**AIM OF THE EXERCISE**
Report how many lines in the rows below contain the string "screenshot", treating case as significant. Give only the number.

[Dataset rows]

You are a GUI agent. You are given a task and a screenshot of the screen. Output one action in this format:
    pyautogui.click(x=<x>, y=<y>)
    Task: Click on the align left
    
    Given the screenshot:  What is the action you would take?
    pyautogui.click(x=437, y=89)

**SOLVED EXERCISE**
2